D. – Ma sull’astensionismo
quanto hanno influito gli appelli al boicottaggio come quello dell’ex generale
Aoun?
R. – Il tasso di partecipazione
alle ultime elezioni del 2000 nel quartiere cristiano di Achrafieh aveva
raggiunto il 30 per cento. Questa volta si parla, invece, dell’11-12 per cento:
si può desumere che l’appello del generale Aoun abbia influito parecchio. Se
prendiamo in esame, invece, il quartiere armeno, dove il tasso cinque anni fa
era del 28 per cento e questa volta è stato del 6-7 per cento, si può intuire
che lì potrebbe aver influito sia l’appello di Aoun, sia soprattutto il fatto
che i deputati armeni - sono tre su sette, in quella circoscrizione - risultavano
già eletti d’ufficio.
D. – Questo astensionismo è
segno anche di una spaccatura politica in seno al fronte antisiriano?
= = = =
__DA FARE__:
1) Per ciascuna affermazione indica se concorda con l'intervista sull'astensionismo, rispondendo sì o no e citando le parole del testo che lo decidono: (a) nel 2000 la partecipazione ad Achrafieh aveva raggiunto il 30 per cento; (b) nel quartiere armeno questa volta ha votato l'11-12 per cento; (c) nella circoscrizione i deputati armeni sono tre su sette.
2) Continua l'intervista sull'astensionismo a partire dall'ultima domanda.
= = = =
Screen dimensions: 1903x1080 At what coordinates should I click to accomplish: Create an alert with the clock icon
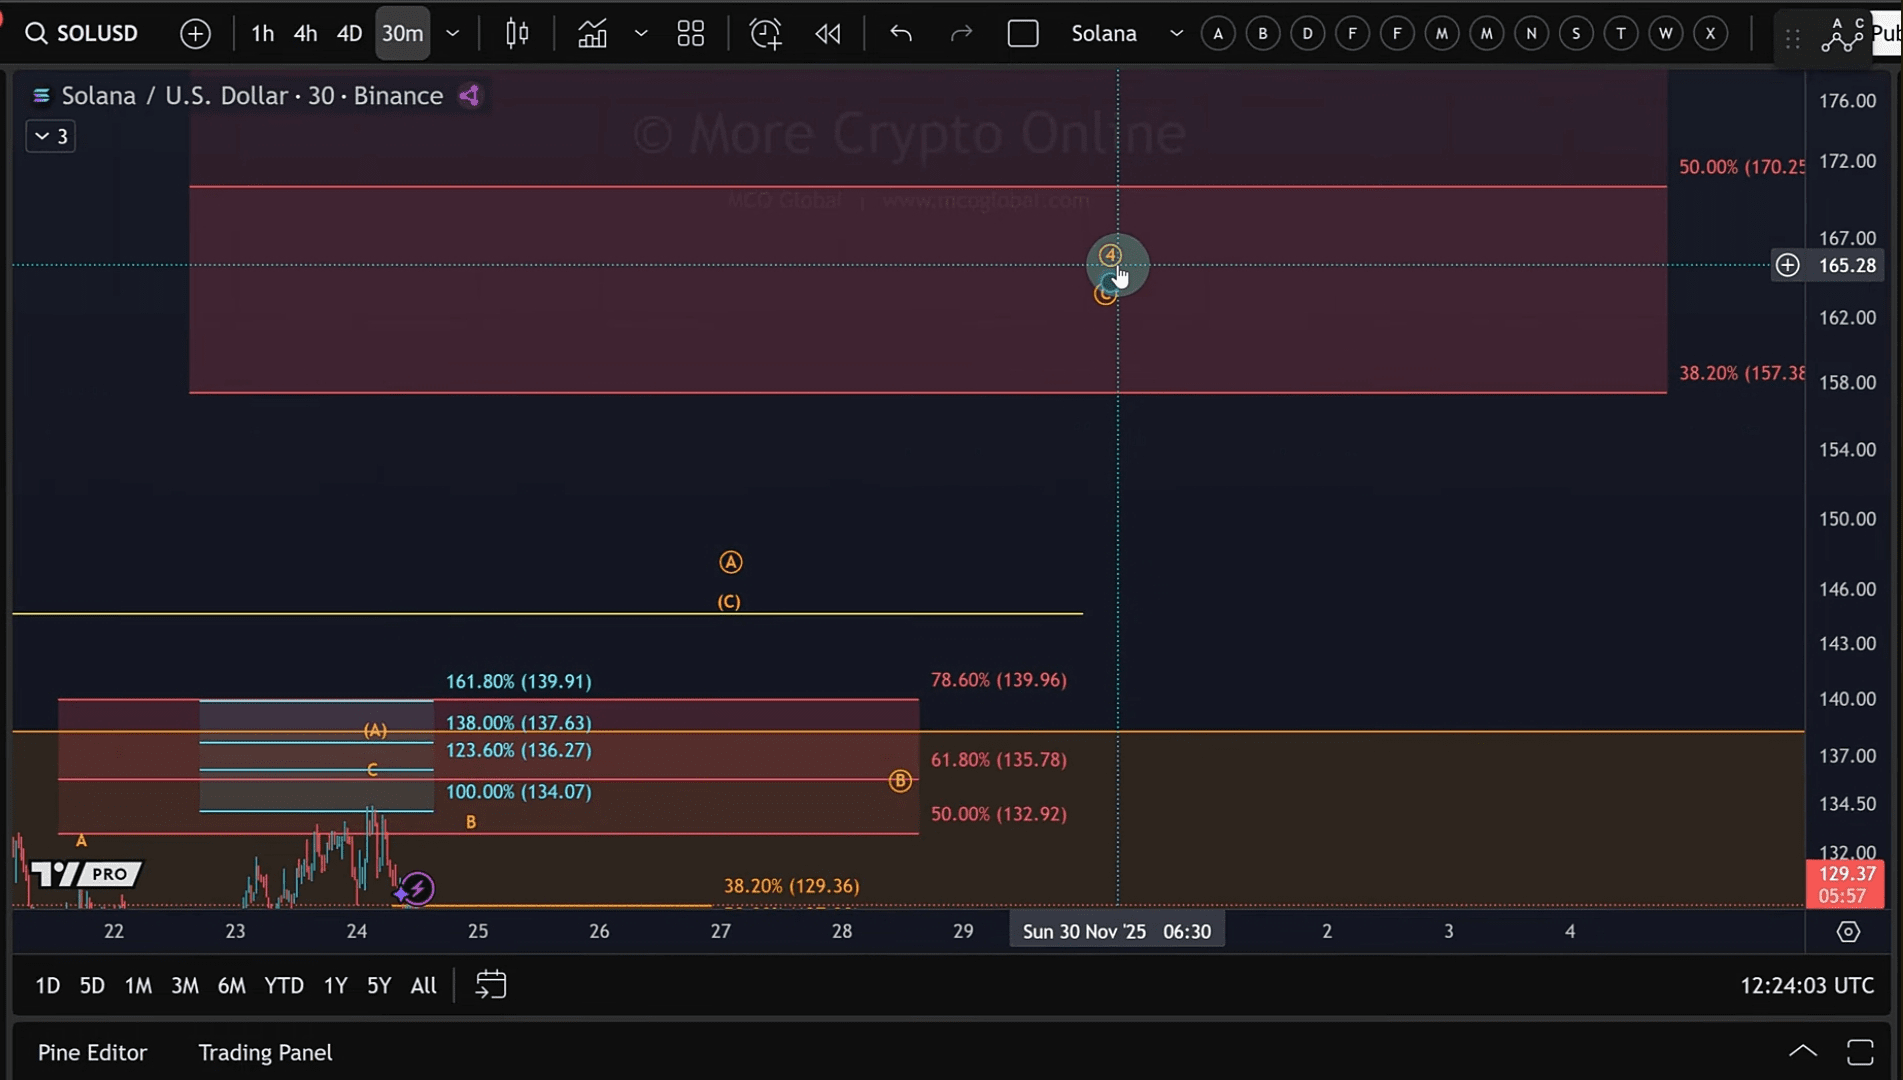[765, 33]
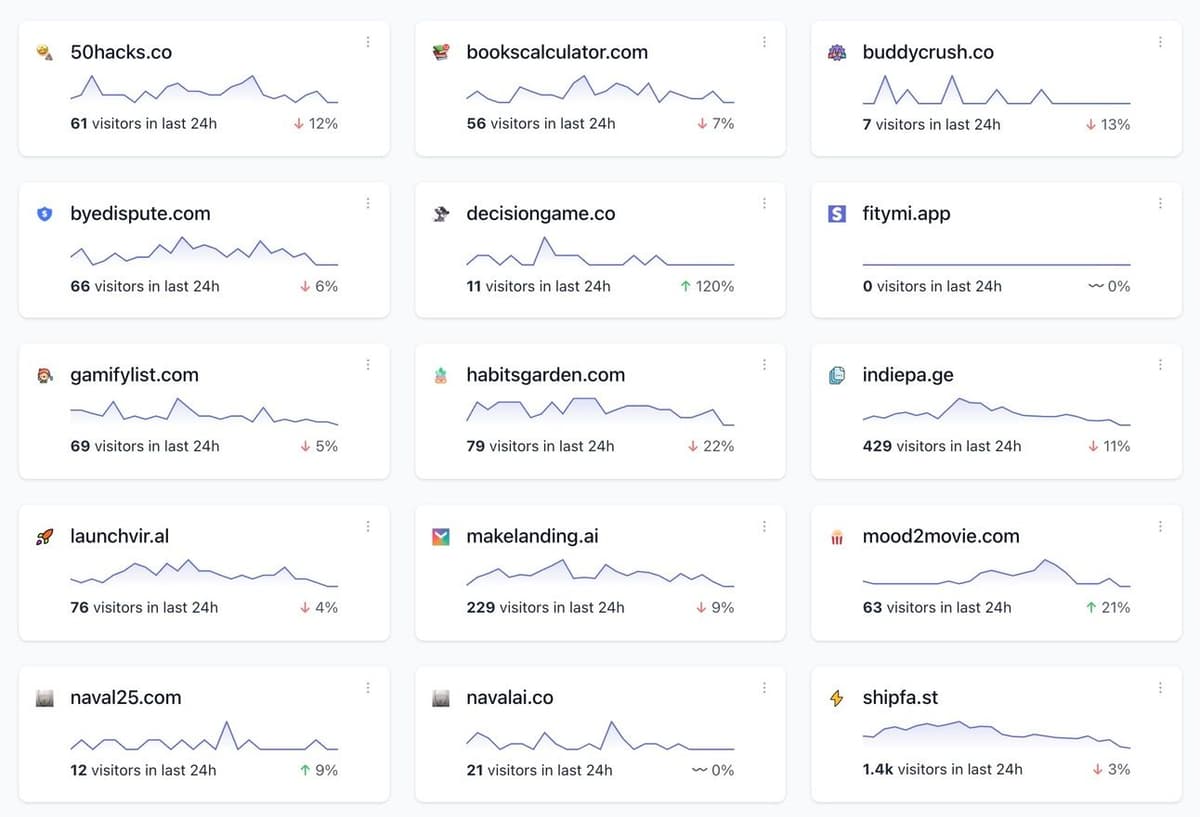Click the mood2movie.com popcorn icon
The width and height of the screenshot is (1200, 817).
point(837,538)
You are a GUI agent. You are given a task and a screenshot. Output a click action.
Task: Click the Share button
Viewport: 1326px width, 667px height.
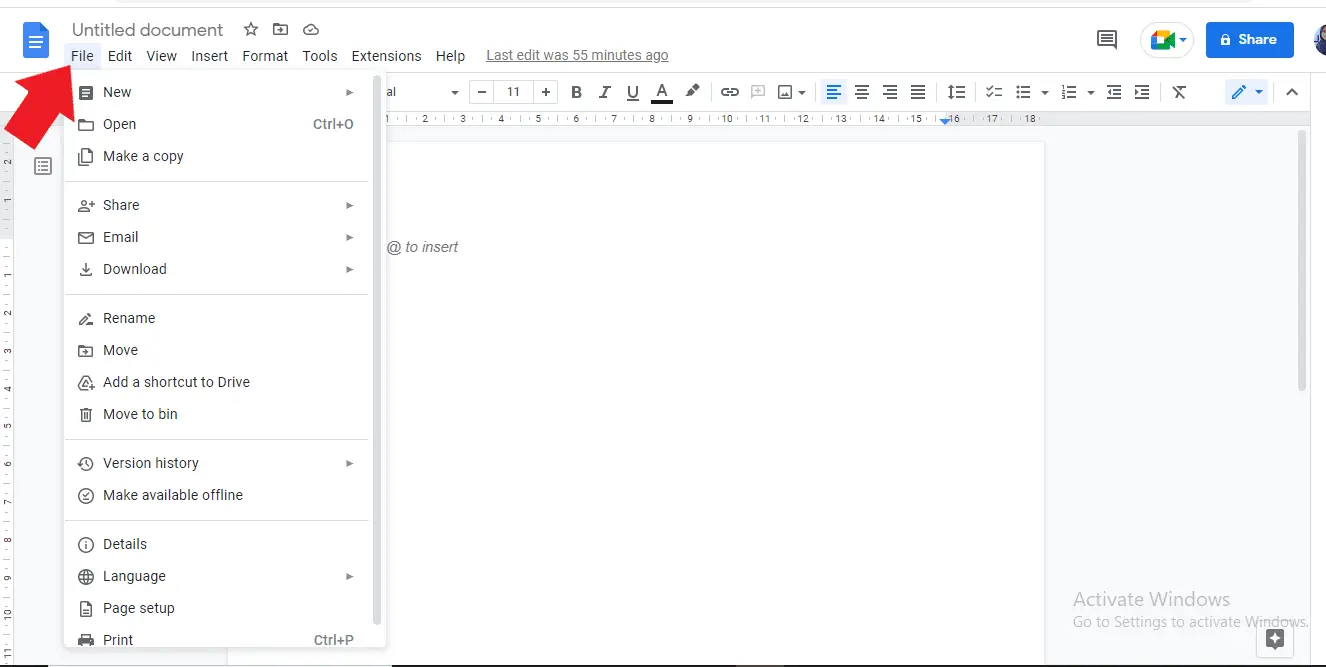pos(1249,39)
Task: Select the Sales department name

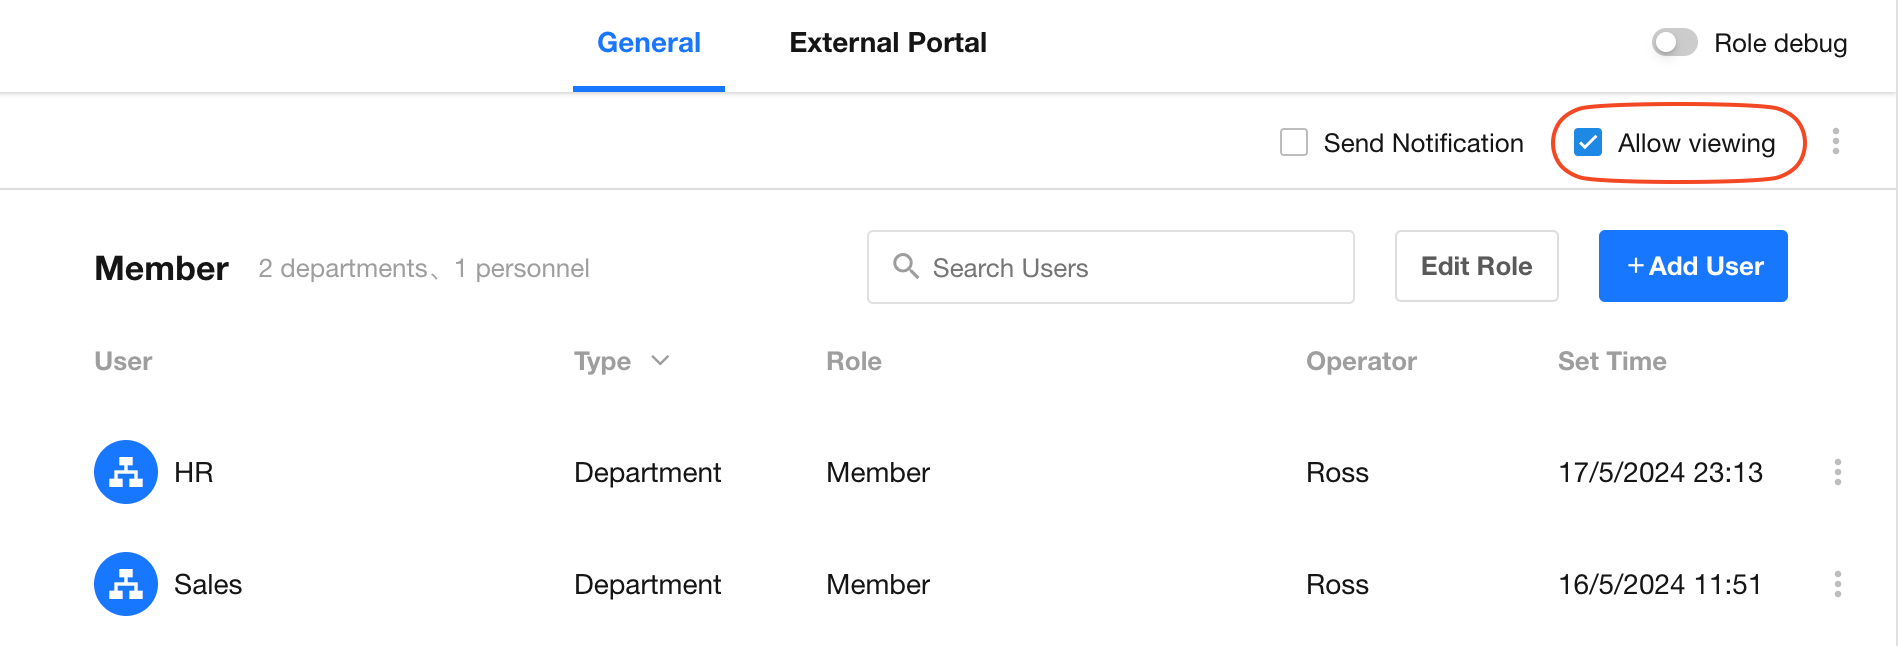Action: click(208, 585)
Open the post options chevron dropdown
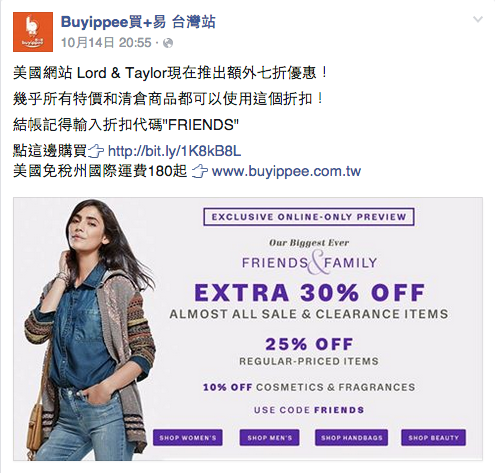The height and width of the screenshot is (473, 495). [478, 20]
= = = =
__RISPOSTE PER COMPITO__:
1)
(a) Sì: "alle ultime elezioni del 2000 nel quartiere cristiano di Achrafieh aveva raggiunto il 30 per cento".
(b) No: "questa volta è stato del 6-7 per cento".
(c) Sì: "sono tre su sette, in quella circoscrizione".

2)
R. – Si tratta più di una
rivalità. Tutti si rifanno ovviamente alla grande manifestazione antisiriana
del 14 marzo, però hanno visioni separate. Il generale, essendo rientrato solo
tre settimane fa in Libano, chiedeva di partecipare alla pari con Hariri alla
scelta dei deputati, invece si è visto costretto ad accettare un seggio qua ed
uno là, mentre le vecchie facce, che avevano partecipato alle elezioni in 15
anni di dominio siriano, erano rimaste le stesse.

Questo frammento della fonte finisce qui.